Photo of a child's hands holding an Easter egg basket.

March 29, 2024—If you celebrate Easter—and especially if you have kids—chances are you're busy prepping for an Easter egg hunt.

If you're using real eggs for the hunt, now's a good time to make sure you've got the "eggspertise" you need to keep those eggs safe to eat.

These tips from the Partnership for Food Safety Education and other experts can help:

  • Ban bad eggs.
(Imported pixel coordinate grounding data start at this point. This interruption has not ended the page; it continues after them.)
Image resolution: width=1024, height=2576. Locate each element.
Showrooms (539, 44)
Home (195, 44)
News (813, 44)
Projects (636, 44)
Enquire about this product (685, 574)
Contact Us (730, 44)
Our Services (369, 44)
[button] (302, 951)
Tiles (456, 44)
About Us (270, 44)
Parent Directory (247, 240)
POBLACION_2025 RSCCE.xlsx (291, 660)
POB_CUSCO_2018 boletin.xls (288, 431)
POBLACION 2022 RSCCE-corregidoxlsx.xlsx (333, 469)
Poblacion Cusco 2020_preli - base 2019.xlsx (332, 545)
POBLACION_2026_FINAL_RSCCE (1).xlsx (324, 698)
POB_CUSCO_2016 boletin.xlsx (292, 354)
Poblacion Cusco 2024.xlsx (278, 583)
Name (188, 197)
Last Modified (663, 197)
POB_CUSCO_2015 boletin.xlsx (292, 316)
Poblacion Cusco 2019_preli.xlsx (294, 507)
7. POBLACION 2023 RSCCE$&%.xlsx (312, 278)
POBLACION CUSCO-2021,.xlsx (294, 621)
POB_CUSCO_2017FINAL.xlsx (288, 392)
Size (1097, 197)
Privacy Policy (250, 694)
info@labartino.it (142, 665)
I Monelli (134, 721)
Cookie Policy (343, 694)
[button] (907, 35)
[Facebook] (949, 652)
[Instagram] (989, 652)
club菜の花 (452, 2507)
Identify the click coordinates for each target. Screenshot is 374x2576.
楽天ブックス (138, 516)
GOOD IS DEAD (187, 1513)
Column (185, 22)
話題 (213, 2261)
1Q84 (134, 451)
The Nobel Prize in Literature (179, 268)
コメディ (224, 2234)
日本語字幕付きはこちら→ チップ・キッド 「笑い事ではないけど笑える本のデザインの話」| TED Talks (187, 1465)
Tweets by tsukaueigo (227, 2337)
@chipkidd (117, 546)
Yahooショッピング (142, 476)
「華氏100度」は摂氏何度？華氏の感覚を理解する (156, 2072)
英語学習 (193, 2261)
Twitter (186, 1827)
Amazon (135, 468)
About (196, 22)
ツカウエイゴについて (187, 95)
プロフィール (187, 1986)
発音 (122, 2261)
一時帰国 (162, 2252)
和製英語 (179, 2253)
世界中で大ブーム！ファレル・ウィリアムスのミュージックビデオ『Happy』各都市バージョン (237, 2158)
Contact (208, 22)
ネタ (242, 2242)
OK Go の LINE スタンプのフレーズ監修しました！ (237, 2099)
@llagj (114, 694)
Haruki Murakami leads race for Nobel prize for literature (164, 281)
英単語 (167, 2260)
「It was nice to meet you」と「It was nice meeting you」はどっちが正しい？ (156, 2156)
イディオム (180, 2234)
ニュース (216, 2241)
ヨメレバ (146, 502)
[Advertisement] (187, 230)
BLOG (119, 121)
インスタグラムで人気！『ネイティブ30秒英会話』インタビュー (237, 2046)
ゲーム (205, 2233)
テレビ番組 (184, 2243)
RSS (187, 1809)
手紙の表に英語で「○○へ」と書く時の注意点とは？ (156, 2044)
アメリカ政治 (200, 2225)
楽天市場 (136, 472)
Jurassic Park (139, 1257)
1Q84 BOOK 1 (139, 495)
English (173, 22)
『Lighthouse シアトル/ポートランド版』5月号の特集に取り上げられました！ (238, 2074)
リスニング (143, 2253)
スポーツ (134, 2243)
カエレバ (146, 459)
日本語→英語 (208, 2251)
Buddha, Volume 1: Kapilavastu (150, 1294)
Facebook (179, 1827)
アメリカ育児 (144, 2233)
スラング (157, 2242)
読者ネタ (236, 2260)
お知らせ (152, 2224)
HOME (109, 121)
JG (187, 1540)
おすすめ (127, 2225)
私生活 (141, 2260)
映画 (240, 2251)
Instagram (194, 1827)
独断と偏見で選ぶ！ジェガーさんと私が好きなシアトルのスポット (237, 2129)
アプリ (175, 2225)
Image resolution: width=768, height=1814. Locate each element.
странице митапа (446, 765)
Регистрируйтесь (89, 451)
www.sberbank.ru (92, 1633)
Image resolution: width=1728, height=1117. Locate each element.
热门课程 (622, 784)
Toss out eggs that are cracked or dirty or have been out of the fridge for more than two hours.
  • Keep eggs clean and cold. To prevent food poisoning, always wash eggs and put them back in the refrigerator as soon as they are found.
  • Pick the right hiding place. Hide Easter eggs above ground—and away from dirt that might be contaminated with bacteria from pets or other animals.
  • Use within one week. Use leftover Easter eggs within one week to prevent food poisoning.
  • Don't put all your eggs in one basket. To minimize health risks, consider cooking two sets of eggs. Use one for your egg hunt and the other for eating. Or use plastic eggs for hiding. That way the eggs you plan to eat will stay properly refrigerated and free from bacteria picked up from the ground.

What's the deal with green eggs?

Finally, here's an answer for a common question about Easter eggs—or any hard-boiled egg for that matter: Is a boiled egg with a green yolk safe to eat?

Absolutely. That green tint is merely the result of overcooking, so don't pass on the egg. Enjoy!